Sektör daralırsa işten çıkarmalar başlar
Ağırlıklı olarak KOBİ’lerden oluşan ayakkabı sanayii, Türkiye’nin istihdamda öne çıkan sektörlerinden biri. 300 binden fazla kişinin çalıştığı sektörün 300 tane otomobil fabrikası kadar istidam sağladığını açıklayan Berke İçten, “Yarattığımız katma değer belki küçük ama istihdam açısından yoğun bir sektörüz.

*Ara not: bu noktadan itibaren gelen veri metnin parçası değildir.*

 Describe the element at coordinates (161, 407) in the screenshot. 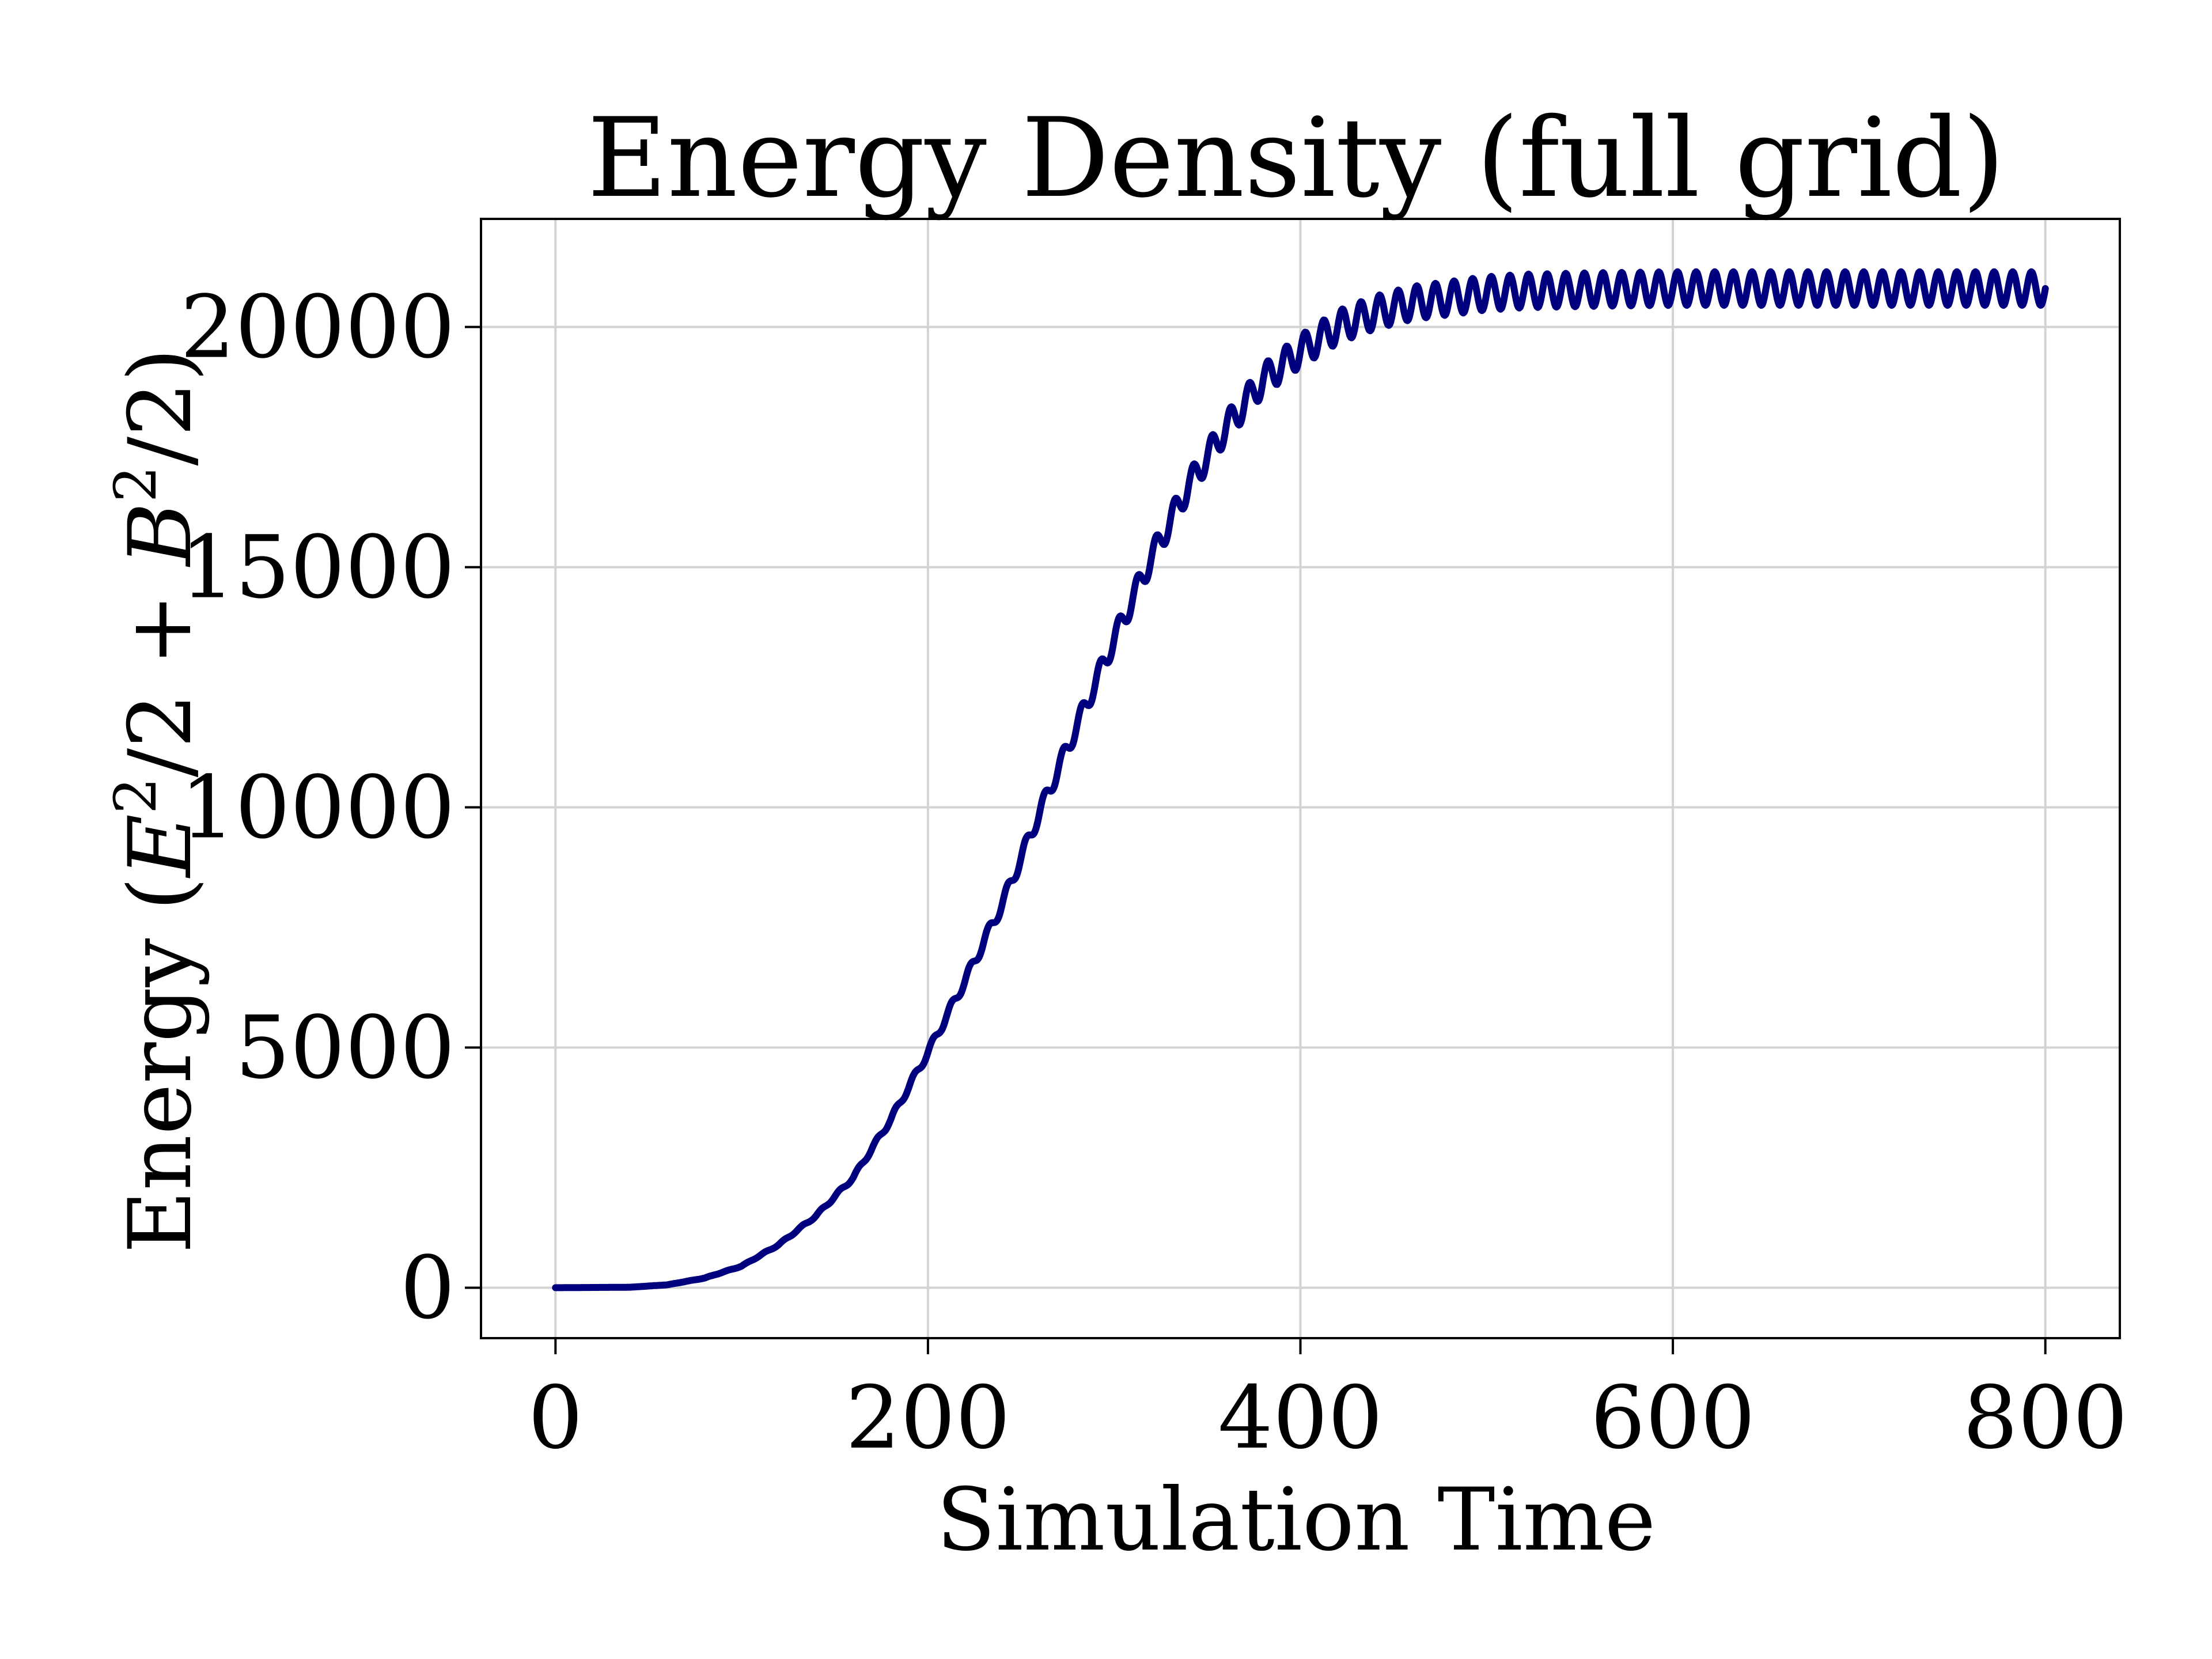

I see `y-label-tail: /2)` at that location.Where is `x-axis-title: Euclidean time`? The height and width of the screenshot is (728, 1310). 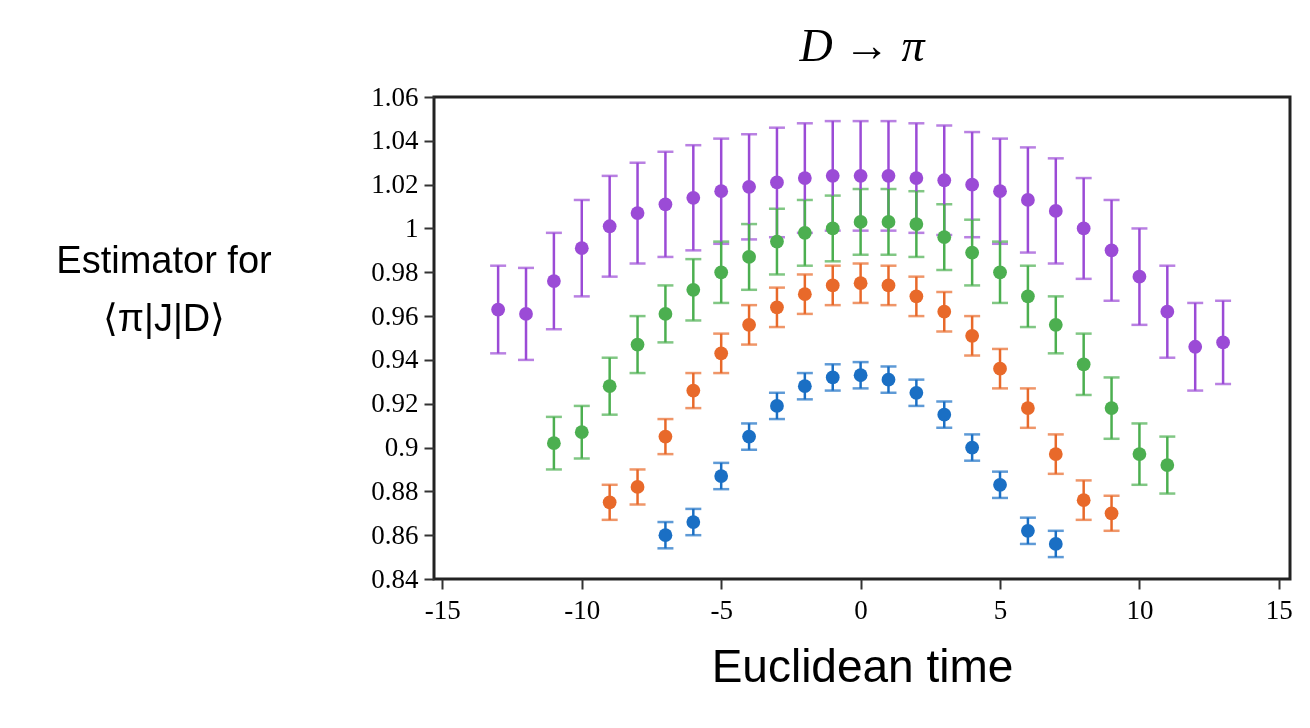
x-axis-title: Euclidean time is located at coordinates (862, 666).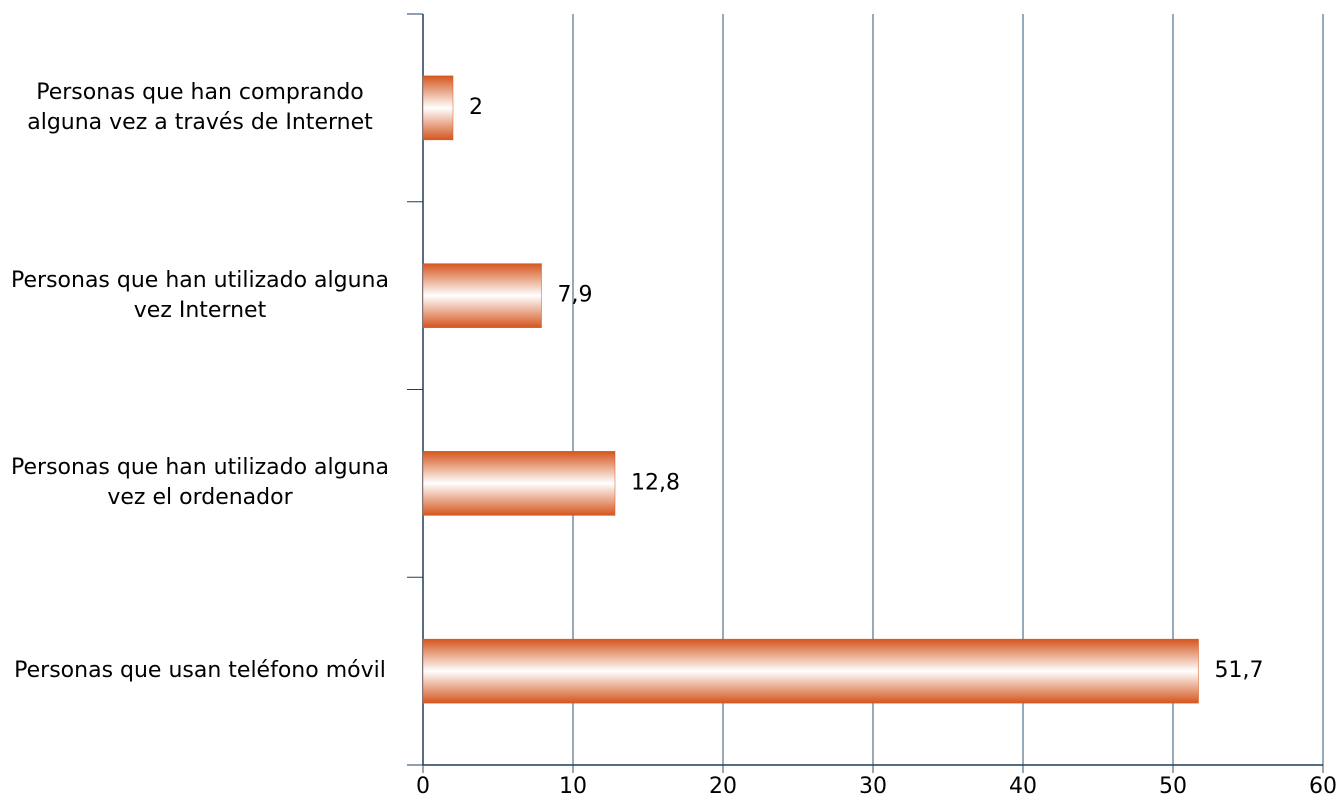  Describe the element at coordinates (576, 296) in the screenshot. I see `value-label: 7,9` at that location.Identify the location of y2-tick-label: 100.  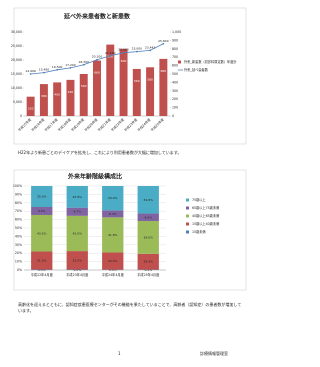
(175, 108).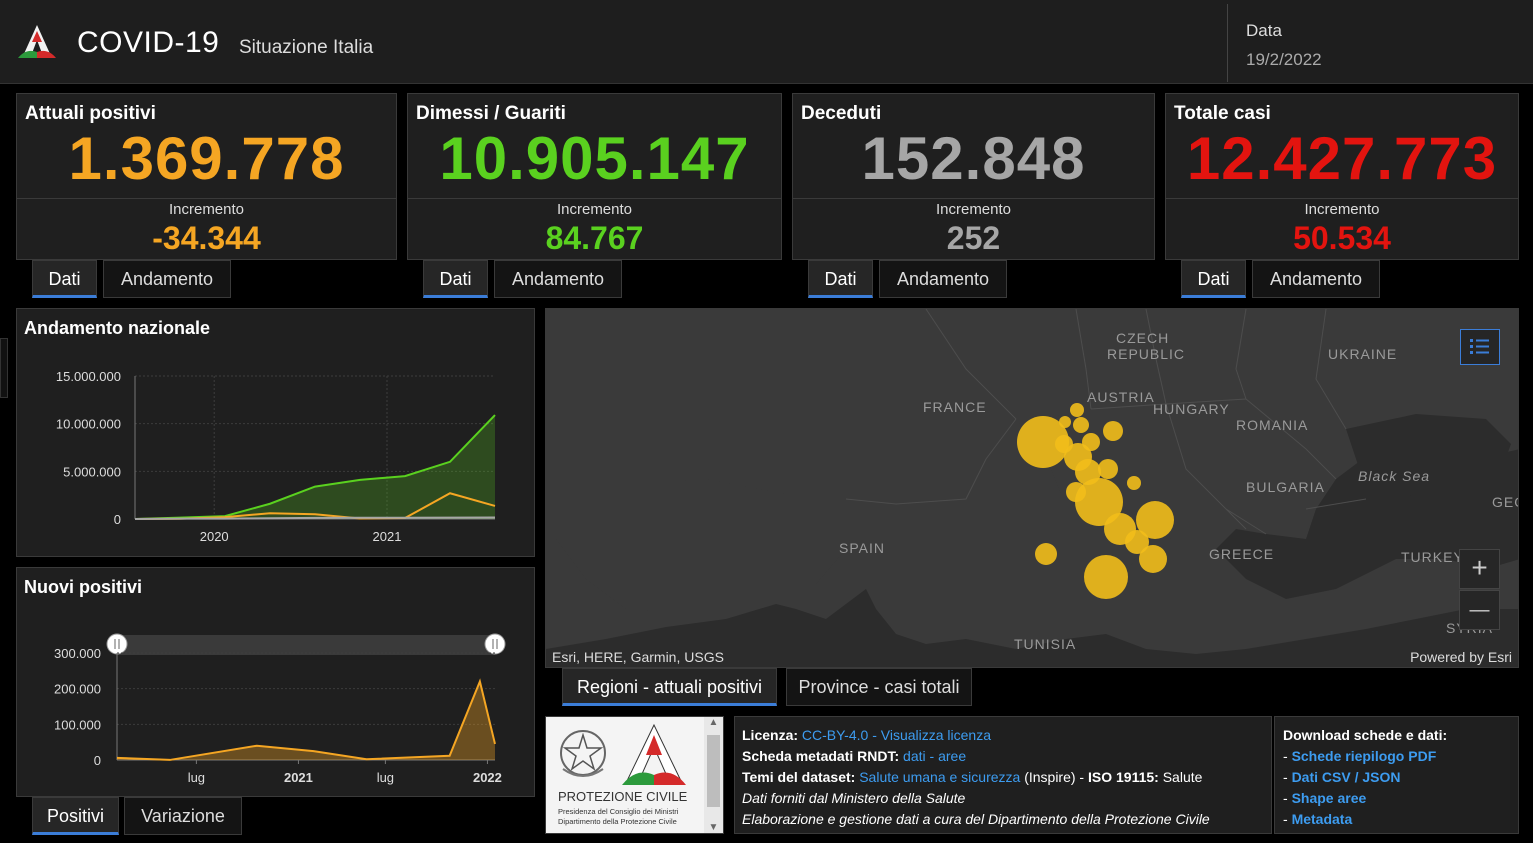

Dolayısıyla sektörde yaşanacak bir daralma çalışan sayısına da olumsuz yansıyacak. Bu durumdan direkt istihdam etkilenecek” dedi.
Kar yağmadı kışlık botlar indirime girdi
Bu yıl beklenen kış koşullarının gelmemesi ayakkabı sanayiinde de kışlıkları vurdu. Elde kalan kışlıklarda 3 al 2 öde, ikinciye yüzde 50 indirim gibi kampanyalar düzenleyen sektör, eldeki kışlıkları eritip yeni sezona hazırlanmayı amaçlıyor. İklimin etkisiyle özellikle kışlık bot, çizme gibi ürün gruplarında indirim kampanyaları başladığını söyleyen TASD Başkanı Berke İçten, “Biz sektör olarak zaten indirimin içindeyiz” diye konuştu.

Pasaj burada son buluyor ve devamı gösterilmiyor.